It seems it was indeed the floor leaking upward. A pipe laid in the concrete flooring of the 18th floor apartment had broken open. Workers on the scene said the quality of the piping and the workmanship in laying the plumbing was sub-par. The landlady hurried over to apologize vociferously. “When is William returning to Suzhou?” the worried landlady asked. “Next week Friday.”

“Good, everything should be fixed up by then,” she said wishfully. Everything, she did not seem to understand, included ripping up the tile flooring of the kitchen; pick axing the concrete covering the pipe; ripping up the wood-flooring in the adjacent living room (the water had seeped far and wide); and, of course, purchasing replacement items and laying it all down - supervised, of course - at a level of quality much higher than had gotten her into the sorry state in the first place.

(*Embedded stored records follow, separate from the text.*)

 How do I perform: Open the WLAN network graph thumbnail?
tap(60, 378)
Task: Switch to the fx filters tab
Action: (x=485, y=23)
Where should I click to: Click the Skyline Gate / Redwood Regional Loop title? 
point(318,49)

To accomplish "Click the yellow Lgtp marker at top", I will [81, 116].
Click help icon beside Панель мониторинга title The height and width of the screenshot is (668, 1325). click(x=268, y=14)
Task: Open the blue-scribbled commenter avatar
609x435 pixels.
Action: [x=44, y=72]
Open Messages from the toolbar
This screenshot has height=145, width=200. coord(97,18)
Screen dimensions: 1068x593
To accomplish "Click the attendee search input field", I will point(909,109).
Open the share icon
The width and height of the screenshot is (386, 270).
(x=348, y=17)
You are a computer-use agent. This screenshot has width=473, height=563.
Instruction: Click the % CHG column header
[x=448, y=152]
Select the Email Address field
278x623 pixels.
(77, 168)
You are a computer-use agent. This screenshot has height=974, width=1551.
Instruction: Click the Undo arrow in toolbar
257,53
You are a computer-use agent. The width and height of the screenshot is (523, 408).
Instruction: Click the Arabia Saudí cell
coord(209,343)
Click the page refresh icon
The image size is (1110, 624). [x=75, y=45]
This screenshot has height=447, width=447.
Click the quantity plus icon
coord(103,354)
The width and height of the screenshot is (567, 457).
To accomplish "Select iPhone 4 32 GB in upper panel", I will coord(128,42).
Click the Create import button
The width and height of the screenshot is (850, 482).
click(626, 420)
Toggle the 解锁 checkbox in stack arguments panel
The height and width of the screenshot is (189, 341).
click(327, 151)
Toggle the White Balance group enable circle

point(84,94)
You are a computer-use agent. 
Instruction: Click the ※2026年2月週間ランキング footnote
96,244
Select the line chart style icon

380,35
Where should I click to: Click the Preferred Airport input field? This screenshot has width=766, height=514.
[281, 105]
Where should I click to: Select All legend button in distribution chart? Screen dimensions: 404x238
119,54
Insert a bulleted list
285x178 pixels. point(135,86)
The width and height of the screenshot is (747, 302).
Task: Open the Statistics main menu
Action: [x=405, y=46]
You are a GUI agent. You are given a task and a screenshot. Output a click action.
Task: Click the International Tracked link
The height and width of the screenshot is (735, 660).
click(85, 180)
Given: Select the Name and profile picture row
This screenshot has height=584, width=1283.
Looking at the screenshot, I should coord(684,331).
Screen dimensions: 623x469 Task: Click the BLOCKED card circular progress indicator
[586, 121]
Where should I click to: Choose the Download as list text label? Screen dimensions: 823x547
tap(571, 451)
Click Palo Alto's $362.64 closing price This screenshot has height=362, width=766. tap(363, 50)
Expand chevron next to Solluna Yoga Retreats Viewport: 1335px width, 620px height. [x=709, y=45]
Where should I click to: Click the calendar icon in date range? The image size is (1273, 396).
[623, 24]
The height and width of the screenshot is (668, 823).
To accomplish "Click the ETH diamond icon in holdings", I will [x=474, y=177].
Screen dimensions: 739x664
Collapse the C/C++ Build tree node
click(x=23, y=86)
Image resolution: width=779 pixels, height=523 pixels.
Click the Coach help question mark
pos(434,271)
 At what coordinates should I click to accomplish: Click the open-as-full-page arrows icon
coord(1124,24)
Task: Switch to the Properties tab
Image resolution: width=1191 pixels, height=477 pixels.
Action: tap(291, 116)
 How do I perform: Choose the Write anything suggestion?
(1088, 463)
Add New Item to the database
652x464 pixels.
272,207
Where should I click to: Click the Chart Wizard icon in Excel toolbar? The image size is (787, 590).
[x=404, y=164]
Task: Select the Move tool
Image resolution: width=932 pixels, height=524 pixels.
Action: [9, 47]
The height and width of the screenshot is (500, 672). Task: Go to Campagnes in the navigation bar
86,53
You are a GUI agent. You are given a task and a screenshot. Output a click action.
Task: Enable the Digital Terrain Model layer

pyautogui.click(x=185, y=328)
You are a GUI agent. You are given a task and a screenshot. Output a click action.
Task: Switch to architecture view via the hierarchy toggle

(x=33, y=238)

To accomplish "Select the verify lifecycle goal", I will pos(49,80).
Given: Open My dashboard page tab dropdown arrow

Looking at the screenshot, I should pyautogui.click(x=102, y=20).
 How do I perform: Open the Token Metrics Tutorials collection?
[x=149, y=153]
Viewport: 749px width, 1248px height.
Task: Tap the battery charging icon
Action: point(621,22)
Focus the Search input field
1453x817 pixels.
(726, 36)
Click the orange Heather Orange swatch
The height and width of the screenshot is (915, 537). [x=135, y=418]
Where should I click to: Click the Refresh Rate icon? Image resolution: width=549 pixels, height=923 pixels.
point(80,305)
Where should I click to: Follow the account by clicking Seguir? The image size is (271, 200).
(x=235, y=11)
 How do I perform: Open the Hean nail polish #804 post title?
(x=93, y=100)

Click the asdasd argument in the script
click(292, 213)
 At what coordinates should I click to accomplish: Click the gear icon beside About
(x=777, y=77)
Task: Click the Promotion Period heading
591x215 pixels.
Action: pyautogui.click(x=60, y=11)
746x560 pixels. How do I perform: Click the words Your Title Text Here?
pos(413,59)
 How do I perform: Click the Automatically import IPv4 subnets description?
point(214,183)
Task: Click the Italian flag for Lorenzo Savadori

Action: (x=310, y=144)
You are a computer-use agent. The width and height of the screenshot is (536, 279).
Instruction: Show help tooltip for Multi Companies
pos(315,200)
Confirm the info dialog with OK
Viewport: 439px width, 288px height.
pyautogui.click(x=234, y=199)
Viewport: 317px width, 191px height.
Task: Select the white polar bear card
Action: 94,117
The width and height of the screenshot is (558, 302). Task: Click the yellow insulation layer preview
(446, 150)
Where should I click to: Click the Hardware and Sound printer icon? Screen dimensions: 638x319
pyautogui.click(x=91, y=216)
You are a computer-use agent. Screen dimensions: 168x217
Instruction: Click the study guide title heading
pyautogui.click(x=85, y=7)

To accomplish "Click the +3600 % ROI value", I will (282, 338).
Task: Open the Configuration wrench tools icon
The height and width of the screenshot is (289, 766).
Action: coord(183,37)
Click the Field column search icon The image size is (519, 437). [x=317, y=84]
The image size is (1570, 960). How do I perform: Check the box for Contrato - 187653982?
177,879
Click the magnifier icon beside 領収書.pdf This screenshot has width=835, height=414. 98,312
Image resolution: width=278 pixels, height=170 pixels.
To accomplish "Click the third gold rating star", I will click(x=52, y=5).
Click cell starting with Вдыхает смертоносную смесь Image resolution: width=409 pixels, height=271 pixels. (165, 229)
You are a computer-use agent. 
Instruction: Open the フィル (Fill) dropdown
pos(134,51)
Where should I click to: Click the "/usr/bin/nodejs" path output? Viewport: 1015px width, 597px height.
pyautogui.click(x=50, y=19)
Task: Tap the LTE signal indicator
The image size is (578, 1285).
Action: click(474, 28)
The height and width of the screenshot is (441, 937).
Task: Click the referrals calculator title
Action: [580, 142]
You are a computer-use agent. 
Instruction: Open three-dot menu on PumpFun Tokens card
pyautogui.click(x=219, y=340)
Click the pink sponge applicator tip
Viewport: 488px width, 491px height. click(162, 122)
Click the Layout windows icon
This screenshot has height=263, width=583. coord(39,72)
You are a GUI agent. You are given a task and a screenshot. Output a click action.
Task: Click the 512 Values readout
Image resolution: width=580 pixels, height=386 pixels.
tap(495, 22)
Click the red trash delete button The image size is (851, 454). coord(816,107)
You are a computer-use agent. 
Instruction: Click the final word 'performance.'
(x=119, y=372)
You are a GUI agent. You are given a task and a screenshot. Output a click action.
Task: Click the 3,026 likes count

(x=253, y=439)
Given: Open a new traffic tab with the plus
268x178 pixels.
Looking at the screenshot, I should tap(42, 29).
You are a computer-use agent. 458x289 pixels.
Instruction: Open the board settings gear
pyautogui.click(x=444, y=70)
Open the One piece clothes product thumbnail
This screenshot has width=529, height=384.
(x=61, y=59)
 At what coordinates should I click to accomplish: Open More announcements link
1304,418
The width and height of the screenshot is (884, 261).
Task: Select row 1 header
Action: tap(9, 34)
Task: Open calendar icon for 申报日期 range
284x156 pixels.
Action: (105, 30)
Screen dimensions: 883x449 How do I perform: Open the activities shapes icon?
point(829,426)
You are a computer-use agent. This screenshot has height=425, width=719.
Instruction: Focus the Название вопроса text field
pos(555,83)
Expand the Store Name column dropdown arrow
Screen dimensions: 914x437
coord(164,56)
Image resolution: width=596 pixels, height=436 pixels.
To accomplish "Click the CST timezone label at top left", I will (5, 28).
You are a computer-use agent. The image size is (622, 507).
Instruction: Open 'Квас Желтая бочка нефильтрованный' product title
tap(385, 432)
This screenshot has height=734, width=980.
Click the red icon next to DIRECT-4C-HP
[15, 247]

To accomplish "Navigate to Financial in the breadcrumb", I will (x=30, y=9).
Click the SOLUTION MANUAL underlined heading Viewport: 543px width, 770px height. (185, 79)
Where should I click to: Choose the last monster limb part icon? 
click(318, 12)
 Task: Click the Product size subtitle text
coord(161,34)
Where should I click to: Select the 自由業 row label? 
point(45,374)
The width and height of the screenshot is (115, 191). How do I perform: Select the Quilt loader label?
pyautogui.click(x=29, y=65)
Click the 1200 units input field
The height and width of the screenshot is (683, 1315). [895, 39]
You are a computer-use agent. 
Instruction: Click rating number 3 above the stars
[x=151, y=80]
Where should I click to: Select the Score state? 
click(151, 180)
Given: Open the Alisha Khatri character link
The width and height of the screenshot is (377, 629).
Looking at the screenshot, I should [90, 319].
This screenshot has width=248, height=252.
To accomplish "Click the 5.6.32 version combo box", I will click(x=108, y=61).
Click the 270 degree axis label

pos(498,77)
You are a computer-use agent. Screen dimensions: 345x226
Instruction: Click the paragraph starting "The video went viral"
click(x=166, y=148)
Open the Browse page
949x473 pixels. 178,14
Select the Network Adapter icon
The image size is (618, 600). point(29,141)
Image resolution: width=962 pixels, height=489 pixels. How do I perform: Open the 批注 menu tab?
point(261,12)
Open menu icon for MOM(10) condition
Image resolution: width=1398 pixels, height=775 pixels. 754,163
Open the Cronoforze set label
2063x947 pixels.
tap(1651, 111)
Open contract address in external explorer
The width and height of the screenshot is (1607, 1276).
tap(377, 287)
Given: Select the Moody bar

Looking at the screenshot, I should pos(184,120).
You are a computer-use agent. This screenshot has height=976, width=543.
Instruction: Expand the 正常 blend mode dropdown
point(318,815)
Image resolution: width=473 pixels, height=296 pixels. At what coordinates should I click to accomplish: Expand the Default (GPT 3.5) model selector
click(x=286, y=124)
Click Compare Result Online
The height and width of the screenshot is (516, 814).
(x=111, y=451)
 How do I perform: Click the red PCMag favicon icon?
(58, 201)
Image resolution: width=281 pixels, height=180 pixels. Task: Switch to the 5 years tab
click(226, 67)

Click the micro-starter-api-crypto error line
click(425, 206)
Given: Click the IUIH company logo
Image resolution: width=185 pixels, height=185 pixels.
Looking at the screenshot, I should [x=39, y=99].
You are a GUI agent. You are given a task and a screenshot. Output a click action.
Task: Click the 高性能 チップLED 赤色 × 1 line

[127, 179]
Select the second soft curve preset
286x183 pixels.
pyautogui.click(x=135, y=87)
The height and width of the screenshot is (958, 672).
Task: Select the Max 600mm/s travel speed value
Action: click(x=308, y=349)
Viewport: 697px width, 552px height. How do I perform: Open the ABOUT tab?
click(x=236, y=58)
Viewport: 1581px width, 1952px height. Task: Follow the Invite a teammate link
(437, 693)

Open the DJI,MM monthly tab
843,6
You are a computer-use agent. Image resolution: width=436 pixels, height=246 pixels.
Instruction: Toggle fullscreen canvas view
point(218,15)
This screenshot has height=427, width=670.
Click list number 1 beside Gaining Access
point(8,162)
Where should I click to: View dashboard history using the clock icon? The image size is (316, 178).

Of course, by the time I’d returned to Suzhou, it hadn’t gotten done. Indeed, work had simply stopped a week after it had started. Best I can figure is the landlady understood clearly I was moving out of the property, wanted the last month’s rent and deposit returned and had no intention of paying any penalty for the breach of contract.

This incident puts me in mind of China’s own hurried infrastructure: both the hardware (roads, buildings, bridges and the rest), and the software - the attitude and level of pride with which Chinese construct their new society. Seems to me there is a distinct disconnect between the two, a dissonance: build it big, build it fast, ram it in before conditions change (economic, political), then deny responsibility, accountability when - not if, but when - things go bad.

When will Chinese government and society at large figure out that the approach to social plumbing they’ve used through a dozen dynastic cycles over thousands of years will of course spring a leak if laid without 21st century consideration?